Un devoir de diligence par des investigations, des vérifications : Que faut-il entendre par diligences à mener : l'environnement du projet, le contexte économique dans lequel le projet doit être développé, la concurrence, la santé financière et les possibilités de l'emprunteur, les conséquences financières du développement du projet par exemple. La banque doit justifier qu'elle s'est fait remettre un budget prévisionnel sérieux, qu'elle a accordé des crédits au vu de documents établis par des experts comptables et certifiés par commissaires aux comptes rappel de la cour de cassation de mars 1990. Là encore, la banque doit avoir vérifié les infos communiquées sans méconnaître son devoir de non-immixtion, elle se renseigne auprès de clients de l'entreprise par exemple (arrêt cour de cassation de mai 1994).

Un devoir également de discernerment, synonyme de vigilance qui concerne une obligation d'analyse de la situation du client à partir des données brutes délivrées par son client et recoupées par des vérifications. Mais la banque doit se livrer à des analyses propres et des recoupements en utilisant son raisonnement professionnel.
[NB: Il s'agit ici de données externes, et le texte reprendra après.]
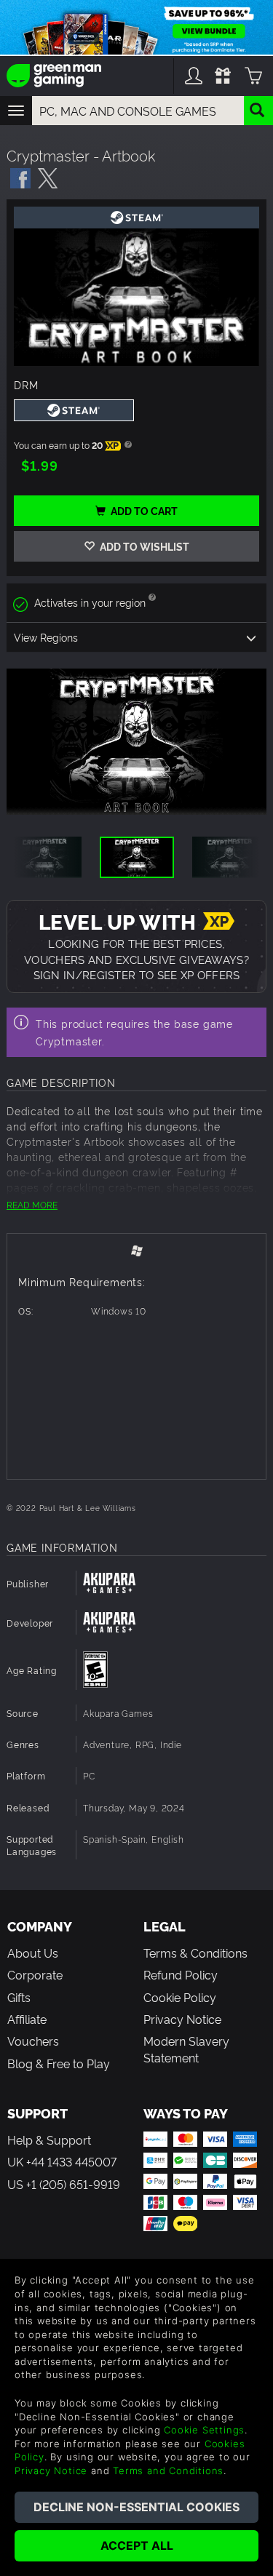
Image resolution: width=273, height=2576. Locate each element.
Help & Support (49, 2140)
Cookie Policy (179, 1997)
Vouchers (33, 2041)
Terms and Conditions (168, 2470)
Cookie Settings (204, 2430)
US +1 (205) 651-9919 (63, 2184)
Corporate (35, 1974)
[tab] (136, 1249)
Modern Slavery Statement (186, 2049)
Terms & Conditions (195, 1953)
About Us (32, 1953)
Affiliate (27, 2019)
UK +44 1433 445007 (61, 2161)
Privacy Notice (182, 2019)
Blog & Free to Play (58, 2063)
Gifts (19, 1997)
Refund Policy (180, 1974)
En fait le devoir de vigilance doit être inversement proportionnel à la compétence de l'emprunteur et c'est cette notion de discernement qui est la base même de l'appréciation de la responsabilité du professionnel du crédit. Elle induit forcément l'information et les diligences nécessaires et introduit la notion de conseil. Un arrêt de la cour de cassation de juillet 1995 considère qu'une banque a le devoir de ne pas accorder un crédit dès lors qu'il apparait que le taux d'endettement dépasse ce qui est admis par l'usage bancaire.

Par contre, il n'y a pas faute selon un arrêt de la cour de cassation de novembre 1994 pour seulement des fonds propres insuffisants ou maintien des concours avec diminution des pertes et croissance des ventes, ou en attendant une reprise avec des chances de redressement selon là aussi, un arrêt de la cour de cassation rendu en juin 1993, ou en cas de règlement amiable

Et le législateur ? La loi de 1994 modifiant celle de 1984 vise à developper la prévention des difficultés et à apporter des sûretés supplémentaires aux banques avec pour conséquence de limiter le recours et le jeu des garanties, qui retardaient les procédures de redressement et de liquidation judiciaire dans un souci d'intérêt public.
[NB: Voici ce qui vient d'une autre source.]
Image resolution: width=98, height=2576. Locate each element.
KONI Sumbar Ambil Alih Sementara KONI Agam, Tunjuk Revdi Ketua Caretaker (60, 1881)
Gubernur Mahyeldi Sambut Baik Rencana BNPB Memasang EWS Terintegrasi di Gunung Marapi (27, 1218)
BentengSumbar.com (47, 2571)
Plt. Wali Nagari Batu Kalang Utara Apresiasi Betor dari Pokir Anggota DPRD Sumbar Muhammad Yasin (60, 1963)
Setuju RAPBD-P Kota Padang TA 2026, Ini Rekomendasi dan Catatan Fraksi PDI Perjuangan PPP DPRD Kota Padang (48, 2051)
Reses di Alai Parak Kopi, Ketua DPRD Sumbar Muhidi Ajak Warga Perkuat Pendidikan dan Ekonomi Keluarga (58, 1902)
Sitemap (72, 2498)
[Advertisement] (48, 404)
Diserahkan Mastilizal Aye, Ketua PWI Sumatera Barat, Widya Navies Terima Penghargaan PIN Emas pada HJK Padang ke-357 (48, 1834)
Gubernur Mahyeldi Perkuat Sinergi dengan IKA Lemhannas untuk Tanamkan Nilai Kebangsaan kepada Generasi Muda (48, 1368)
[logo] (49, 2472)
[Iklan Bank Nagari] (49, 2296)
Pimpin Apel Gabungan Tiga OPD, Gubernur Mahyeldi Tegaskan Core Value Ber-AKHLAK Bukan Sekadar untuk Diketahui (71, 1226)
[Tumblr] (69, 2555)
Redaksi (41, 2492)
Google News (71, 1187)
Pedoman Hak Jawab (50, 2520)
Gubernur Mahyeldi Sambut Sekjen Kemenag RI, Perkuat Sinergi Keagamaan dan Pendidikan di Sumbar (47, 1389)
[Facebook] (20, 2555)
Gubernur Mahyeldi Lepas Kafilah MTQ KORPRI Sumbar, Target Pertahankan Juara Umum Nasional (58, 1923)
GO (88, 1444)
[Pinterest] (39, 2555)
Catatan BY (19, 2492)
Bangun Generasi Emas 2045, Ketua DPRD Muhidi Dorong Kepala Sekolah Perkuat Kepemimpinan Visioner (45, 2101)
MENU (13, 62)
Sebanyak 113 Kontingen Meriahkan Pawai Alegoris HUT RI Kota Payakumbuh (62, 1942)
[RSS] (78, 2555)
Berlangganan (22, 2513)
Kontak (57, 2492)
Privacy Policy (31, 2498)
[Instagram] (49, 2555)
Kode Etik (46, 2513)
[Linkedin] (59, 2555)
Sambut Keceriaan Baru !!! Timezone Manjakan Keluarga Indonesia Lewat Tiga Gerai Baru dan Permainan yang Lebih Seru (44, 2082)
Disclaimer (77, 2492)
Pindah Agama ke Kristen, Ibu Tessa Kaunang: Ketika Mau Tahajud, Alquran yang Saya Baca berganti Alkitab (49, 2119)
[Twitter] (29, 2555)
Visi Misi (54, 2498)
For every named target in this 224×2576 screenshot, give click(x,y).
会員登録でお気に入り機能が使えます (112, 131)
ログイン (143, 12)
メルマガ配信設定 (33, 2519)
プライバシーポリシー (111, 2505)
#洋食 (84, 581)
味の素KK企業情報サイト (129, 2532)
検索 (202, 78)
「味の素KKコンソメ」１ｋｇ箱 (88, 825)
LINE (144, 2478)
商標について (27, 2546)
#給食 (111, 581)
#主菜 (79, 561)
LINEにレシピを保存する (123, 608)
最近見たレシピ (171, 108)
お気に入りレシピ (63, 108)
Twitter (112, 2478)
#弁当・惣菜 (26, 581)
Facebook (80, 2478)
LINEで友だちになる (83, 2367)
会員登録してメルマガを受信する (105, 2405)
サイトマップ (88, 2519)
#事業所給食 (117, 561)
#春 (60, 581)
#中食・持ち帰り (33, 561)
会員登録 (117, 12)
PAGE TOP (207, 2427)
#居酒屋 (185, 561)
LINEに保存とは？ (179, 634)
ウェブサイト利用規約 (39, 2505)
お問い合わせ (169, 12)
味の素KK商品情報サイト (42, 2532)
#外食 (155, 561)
Quant au devoir de conseil qui est une mise en garde, il concerne l'opportunité du crédit, la rentabilité de l'opération projetée, la crédibilité du projet, l'endettement. La banque ne doit faire courir de risques inconsidérés à ses clients. En tant que professionnel, le banquier se doit de conseiller et d'informer son client d'autant que ce client peut être profane notion confirmée par un arrêt de la cour de cassation de juin 1995. La jurisprudence est de plus en plus omniprésente.

Et c'est ainsi que les banques se montrent frileuses disons-nous, face aux dossiers de demandes de crédits. Les banques n'aiment se voir responsabiliser et d'ailleurs, la situation actuelle le démontre. N'oublions pas également que les banques détiennent le pouvoir de noter les entreprises et de telles notations sont discrètement confinées dans toute une série de fichiers et circulent en interne.